Part 2: Graph Neural Network Modeling
- Convert each SMILES string into a molecular graph with appropriate atom and bond features.
- Build a GNN model using one of the suggested architectures.
- Train and evaluate on the same prediction tasks and metrics as Part 1.
- Splitting comparison. Compare model performance using random splits vs. scaffold splits (where molecules are grouped by their core chemical scaffold, so that structurally similar molecules do not appear in both train and test). Discuss which splitting strategy is more appropriate for real-world deployment, and how the choice of split affects your conclusions about model performance.
Part 3: Analysis and Ablation
Conduct a structured ablation study on GNN design choices. Investigate how at least two of the following affect performance:
- Number of message passing layers
- Atom featurization (which features to include, how to encode them)
- Readout/pooling function (sum, mean, attention-based)
- Combining GNN embeddings with classical fingerprint features
- Comparison to sequence models (e.g., LSTM, 1D-CNN) operating on SMILES strings directly
Report results with clear tables or figures showing the effect of each choice.
Additional datasets (optional)
You are encouraged to validate your findings on additional datasets from the MoleculeNet benchmark suite (e.g., BBBP, BACE) or the Open Graph Benchmark (ogbg-molhiv). These provide useful points of comparison, especially for understanding how dataset size affects the relative performance of fingerprints vs. GNNs.
Evaluation Metrics
Use Area Under the ROC Curve (AUC-ROC) for each of the 12 targets, and report:
- Individual AUC scores per target
- Mean and median AUC across tasks
Given the class imbalance in several Tox21 targets, also report AUC-PR (Area Under the Precision-Recall Curve) as a complementary metric. Discuss any cases where AUC-ROC and AUC-PR tell different stories.
Reproducibility: Run all experiments with at least 3 different random seeds and report mean and standard deviation of your metrics.
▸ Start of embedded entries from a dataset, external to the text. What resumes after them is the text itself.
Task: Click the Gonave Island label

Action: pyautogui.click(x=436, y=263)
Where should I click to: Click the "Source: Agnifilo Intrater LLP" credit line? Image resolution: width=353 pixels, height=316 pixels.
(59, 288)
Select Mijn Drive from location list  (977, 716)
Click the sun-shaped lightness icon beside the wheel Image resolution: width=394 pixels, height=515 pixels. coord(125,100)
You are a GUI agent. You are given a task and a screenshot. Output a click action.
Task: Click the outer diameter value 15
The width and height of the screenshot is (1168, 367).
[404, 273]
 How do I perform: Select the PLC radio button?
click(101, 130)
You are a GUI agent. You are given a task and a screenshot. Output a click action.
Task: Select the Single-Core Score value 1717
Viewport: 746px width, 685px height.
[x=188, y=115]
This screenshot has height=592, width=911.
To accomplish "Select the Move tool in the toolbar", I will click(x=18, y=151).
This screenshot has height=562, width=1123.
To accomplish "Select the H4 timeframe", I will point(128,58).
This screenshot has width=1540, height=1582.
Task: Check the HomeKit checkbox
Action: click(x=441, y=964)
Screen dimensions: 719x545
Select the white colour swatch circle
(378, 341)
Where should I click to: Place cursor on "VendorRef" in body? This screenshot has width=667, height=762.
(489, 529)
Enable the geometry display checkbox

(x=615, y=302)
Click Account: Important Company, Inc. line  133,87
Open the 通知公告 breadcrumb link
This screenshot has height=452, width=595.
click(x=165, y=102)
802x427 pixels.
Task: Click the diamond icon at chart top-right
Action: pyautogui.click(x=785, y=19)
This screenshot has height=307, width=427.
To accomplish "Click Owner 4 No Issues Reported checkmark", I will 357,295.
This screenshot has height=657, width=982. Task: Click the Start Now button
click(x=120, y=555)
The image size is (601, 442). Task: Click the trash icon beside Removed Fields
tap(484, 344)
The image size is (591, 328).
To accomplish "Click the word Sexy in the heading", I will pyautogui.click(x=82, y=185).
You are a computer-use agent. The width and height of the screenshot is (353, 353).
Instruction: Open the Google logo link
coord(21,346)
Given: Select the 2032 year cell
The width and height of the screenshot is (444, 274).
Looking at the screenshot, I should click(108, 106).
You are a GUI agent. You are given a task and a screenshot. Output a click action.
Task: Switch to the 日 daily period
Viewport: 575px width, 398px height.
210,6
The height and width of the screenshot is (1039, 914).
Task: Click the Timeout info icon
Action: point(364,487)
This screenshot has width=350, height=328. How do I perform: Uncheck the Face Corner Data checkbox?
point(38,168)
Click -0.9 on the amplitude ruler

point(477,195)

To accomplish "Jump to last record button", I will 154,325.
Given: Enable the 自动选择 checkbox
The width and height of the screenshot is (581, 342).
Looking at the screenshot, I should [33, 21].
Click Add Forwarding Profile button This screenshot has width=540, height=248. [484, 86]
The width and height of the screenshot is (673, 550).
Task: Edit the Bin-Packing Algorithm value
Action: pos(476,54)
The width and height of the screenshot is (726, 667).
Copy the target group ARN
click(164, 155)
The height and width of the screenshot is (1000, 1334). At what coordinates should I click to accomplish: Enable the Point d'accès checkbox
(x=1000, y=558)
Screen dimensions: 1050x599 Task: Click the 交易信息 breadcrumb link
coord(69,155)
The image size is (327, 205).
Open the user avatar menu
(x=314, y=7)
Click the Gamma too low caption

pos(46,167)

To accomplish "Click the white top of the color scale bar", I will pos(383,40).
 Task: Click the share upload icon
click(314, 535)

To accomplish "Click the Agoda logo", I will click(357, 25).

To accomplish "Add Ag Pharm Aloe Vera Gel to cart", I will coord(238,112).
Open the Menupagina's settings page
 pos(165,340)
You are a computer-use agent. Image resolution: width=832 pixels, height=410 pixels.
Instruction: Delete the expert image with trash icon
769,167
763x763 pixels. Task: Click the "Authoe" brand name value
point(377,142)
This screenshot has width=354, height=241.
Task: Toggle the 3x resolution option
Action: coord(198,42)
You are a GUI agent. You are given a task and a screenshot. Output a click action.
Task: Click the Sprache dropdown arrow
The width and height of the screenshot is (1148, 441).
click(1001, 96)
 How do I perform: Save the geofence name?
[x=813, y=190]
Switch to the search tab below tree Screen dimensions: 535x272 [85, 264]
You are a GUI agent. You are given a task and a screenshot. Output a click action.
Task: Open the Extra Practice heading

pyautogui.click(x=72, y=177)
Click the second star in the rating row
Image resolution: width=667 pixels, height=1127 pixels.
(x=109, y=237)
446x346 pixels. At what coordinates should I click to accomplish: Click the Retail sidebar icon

Single-run numbers are not meaningful on a dataset of this size.
Deliverables
You must submit the following:
- A written report (PDF)
- A report of at most 10 pages; shorter is better if concise
- Clearly describe your methodology, experiments, results, and findings
- Include key plots or tables where relevant (e.g., ROC curves, performance comparisons across splits, ablation results)
- Include a limitations section: discuss where your models fail, what they cannot do, and what you would do with more time or data
- Do not include code in the report
- Your code
- Create a GitHub repository containing all your code. Include the repository link in your report. Do not submit code on CANVAS.
- All results reported in the PDF must be reproducible from the repository. Include a README with clear instructions to run your experiments.
- Should include all scripts/notebooks for data loading, feature generation, model training, and evaluation
- Include a
requirements.txtorenvironment.yml
Why This Matters in Practice
Drug discovery increasingly depends on accurate, data-driven prediction of molecular properties. Traditional cheminformatics models remain highly competitive, especially on smaller datasets typical of early-stage drug discovery programs. GNNs offer a way to learn molecular representations from graph structure, but whether this translates to better predictions depends heavily on dataset size, molecular diversity, and the specific property being predicted. Understanding when and why one approach outperforms another is more valuable than assuming deep learning always wins.